-------- Data for processing
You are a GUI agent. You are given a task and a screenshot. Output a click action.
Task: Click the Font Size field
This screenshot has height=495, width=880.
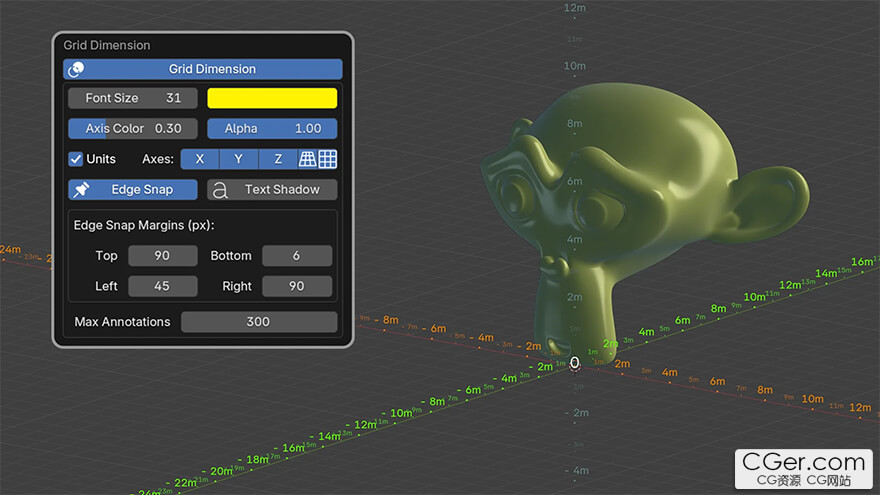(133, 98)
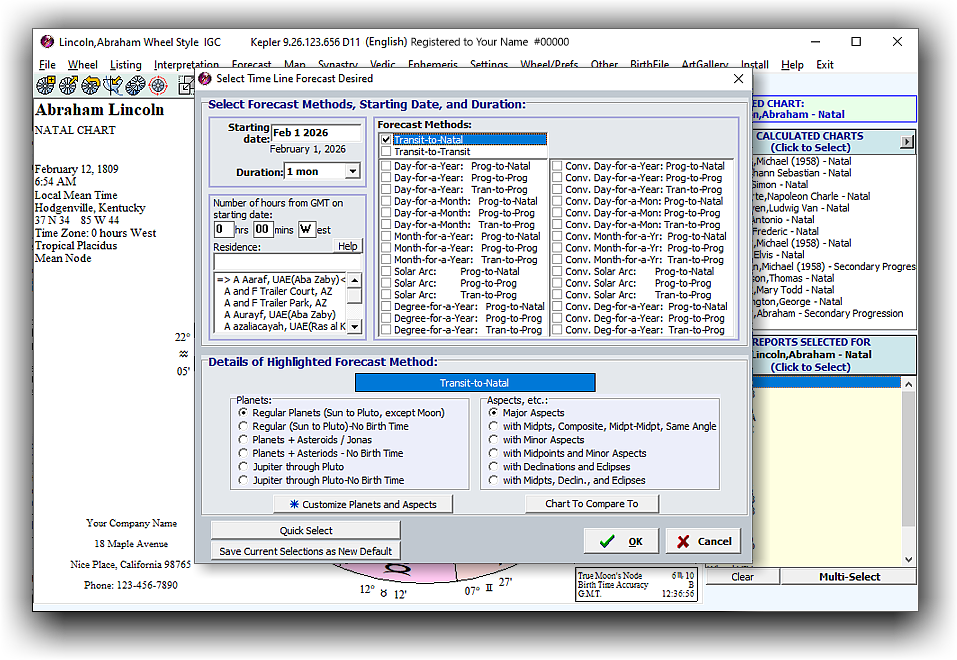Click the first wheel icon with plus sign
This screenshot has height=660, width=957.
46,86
----------------
-------- Data for processing
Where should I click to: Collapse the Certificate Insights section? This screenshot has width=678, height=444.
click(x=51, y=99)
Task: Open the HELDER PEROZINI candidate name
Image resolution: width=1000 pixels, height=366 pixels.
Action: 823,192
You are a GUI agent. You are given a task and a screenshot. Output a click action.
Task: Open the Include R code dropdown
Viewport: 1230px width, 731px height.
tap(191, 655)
----------------
> **About this task**
Show every line above in which the word "Open" appears.

> **Written answer**
Task: Open the HELDER PEROZINI candidate name
Task: Open the Include R code dropdown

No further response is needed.